One friend takes the consensus view:

I think all of the reasons other than the environmental reasons are matters of preference. I’ll leave those to you. On a planet with greater than exponential population growth, however, I think that anything beyond replacement (2 kids to 2 parents) is (quite deeply) unethical….

As for the worries about uncertain knowledge and possible technological fixes to climate change, I only note that such knowledge is probabilistic. There is strong scientific consensus around climate change and its causes. The thought that the world is (probably) beyond repair or (probably) technology will save us seems far less warranted than the more conservative view that more human beings living a North American standard of living will probably lead to ecological collapse. Remember, greater than exponential population growth on a finite planet.

So, my vote is to love the kids you have or adopt a kid who already exists and is unwanted. Making less babies, IMHO, is probably the single most ethical act any of us have readily available to us. The upshot is that you get all of the other benefits you note for free.

This is generally very unsettling to me, and has various consequences if applied consistently. Such as: when you use resources for your own survival, are you stealing from someone else?

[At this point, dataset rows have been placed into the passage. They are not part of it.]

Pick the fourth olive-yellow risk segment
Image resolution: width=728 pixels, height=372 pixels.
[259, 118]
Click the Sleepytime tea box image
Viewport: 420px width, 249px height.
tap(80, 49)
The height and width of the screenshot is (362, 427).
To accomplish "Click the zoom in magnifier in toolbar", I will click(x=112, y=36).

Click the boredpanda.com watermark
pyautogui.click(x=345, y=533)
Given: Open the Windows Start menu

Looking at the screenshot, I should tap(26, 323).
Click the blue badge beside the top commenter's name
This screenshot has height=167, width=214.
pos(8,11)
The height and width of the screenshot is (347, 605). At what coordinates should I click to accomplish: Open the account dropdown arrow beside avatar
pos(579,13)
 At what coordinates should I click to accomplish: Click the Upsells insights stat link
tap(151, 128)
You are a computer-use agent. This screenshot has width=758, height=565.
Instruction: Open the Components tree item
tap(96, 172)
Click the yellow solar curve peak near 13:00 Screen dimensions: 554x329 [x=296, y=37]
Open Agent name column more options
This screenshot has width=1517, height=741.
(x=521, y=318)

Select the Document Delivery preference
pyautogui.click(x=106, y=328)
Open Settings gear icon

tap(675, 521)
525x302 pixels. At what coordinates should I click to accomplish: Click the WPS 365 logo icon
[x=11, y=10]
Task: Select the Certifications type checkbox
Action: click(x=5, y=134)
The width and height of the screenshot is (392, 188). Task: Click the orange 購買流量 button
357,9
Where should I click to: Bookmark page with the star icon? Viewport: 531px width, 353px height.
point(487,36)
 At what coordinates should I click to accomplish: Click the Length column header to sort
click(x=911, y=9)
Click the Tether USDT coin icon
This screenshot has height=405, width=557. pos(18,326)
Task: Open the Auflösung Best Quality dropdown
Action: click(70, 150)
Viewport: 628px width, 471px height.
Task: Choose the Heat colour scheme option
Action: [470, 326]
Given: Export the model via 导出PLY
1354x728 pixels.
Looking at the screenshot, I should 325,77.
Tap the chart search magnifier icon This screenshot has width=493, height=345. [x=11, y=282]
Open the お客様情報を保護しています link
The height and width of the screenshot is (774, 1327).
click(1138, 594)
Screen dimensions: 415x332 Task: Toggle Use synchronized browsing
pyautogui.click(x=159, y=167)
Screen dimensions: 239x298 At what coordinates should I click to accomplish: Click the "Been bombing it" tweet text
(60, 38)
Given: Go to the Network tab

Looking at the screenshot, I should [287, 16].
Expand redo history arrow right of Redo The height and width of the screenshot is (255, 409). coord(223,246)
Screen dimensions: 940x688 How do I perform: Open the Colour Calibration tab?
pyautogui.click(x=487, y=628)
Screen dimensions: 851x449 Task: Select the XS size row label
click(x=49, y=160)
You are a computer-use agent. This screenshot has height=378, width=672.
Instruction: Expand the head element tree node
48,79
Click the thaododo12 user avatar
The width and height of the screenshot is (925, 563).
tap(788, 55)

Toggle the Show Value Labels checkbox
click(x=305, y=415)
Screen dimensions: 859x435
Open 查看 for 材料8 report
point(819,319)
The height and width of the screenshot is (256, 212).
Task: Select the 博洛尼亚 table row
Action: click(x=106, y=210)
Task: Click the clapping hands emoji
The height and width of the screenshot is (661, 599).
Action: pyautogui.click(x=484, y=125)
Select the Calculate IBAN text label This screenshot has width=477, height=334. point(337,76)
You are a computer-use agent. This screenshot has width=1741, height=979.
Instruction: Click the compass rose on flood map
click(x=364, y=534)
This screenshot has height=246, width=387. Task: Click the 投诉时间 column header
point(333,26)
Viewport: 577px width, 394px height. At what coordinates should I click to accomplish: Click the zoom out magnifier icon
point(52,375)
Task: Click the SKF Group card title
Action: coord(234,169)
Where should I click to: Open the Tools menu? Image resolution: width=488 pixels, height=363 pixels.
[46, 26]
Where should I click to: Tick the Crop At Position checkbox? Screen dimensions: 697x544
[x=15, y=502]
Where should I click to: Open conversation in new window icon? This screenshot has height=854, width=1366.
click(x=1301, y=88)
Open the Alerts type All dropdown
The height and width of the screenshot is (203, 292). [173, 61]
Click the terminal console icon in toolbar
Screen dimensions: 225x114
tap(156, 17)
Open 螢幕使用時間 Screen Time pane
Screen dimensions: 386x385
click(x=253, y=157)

This logic seems to imply that none of us deserve to live a NA lifestyle. Maybe we shouldn’t, but I don’t think it’s a tu quoque fallacy to insist on consistency with this point.

One writer, whose ideal is the liberal arts hobby farm, writes:

I will prove myself naïve, to be sure, but I have this notion that in many ways, more children eventually lead to (1) less work for the parents, (2) more educational opportunities for the children, and (3) more love.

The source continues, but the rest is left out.